*** Reading passage ***
MiLaboratories RNA 5'RACE TCR repertoire kit
In this tutorial we are going to analyze data generated using MiLaboratories HUMAN RNA 5'RACE TCR repertoire kit. The data for this tutorial consists of 12 samples. For each sample two cDNA libraries were prepared one for each TCR chain (TRA,TRB). Samples differ among ech other by the amount of RNA used for 1st strand cDNA synthesis.
Bellow you can see the structure of cDNA library.
Upstream analysis
One-line solution
The most straightforward way to get clonotype tables is to use a universal mixcr analyze
command.
According to the library preparation protocol, the library has V primers on 5'-end and C primers on 3', so the command for a single sample is the following:
> mixcr analyze amplicon \
--species mmu \
--starting-material hsa \
--receptor-type tcr \
--umi-pattern-name MiLaboratoriesRACETCR \
--5-end no-v-primers \
--3-end c-primers \
--adapters adapters-present \
--report Multi_TRA_10ng_3.report:= \
fastq/RACE_TRA_10ng_3_S167_R1_001.fastq.gz \
fastq/RACE_TRA_10ng_3_S167_R1_001.fastq.gz \
results/RACE_TRA_10ng_3
The meaning of these options is the following.
*** End of Reading passage ***
**Exercise directions**: Rename "results" to "output" in the tutorial, then write out the part that begins at the words "According to the" and stops after "is the following.".
*** Information ***
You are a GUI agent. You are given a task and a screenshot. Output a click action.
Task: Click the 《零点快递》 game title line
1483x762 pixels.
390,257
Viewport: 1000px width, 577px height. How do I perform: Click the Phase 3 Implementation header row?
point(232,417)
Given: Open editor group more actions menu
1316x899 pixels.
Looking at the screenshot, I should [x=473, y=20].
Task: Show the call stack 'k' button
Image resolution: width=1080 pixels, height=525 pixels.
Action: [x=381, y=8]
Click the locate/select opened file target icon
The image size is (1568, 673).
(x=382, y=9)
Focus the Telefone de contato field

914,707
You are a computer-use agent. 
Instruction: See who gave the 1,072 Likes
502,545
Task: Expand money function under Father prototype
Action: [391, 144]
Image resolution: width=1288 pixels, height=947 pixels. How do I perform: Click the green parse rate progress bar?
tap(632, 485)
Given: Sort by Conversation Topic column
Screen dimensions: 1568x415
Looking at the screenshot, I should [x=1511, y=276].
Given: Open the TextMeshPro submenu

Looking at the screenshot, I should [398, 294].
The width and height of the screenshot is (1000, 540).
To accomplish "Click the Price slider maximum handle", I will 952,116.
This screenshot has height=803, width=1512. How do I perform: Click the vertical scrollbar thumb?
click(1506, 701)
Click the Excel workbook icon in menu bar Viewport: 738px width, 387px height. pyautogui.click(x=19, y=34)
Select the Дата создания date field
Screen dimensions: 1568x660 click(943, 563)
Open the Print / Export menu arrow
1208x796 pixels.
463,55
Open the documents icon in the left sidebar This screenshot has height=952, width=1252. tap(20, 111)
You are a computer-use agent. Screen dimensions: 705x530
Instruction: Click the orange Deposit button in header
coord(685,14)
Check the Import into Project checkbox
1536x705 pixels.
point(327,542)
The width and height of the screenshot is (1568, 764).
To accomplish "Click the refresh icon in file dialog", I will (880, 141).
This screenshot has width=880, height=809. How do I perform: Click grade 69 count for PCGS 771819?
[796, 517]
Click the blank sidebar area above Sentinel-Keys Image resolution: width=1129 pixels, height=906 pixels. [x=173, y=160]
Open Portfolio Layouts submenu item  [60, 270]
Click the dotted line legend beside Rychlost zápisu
*** End of Information ***
**Solution to this exercise**:
According to the library preparation protocol, the library has V primers on 5'-end and C primers on 3', so the command for a single sample is the following:
> mixcr analyze amplicon \
--species mmu \
--starting-material hsa \
--receptor-type tcr \
--umi-pattern-name MiLaboratoriesRACETCR \
--5-end no-v-primers \
--3-end c-primers \
--adapters adapters-present \
--report Multi_TRA_10ng_3.report:= \
fastq/RACE_TRA_10ng_3_S167_R1_001.fastq.gz \
fastq/RACE_TRA_10ng_3_S167_R1_001.fastq.gz \
output/RACE_TRA_10ng_3
The meaning of these options is the following.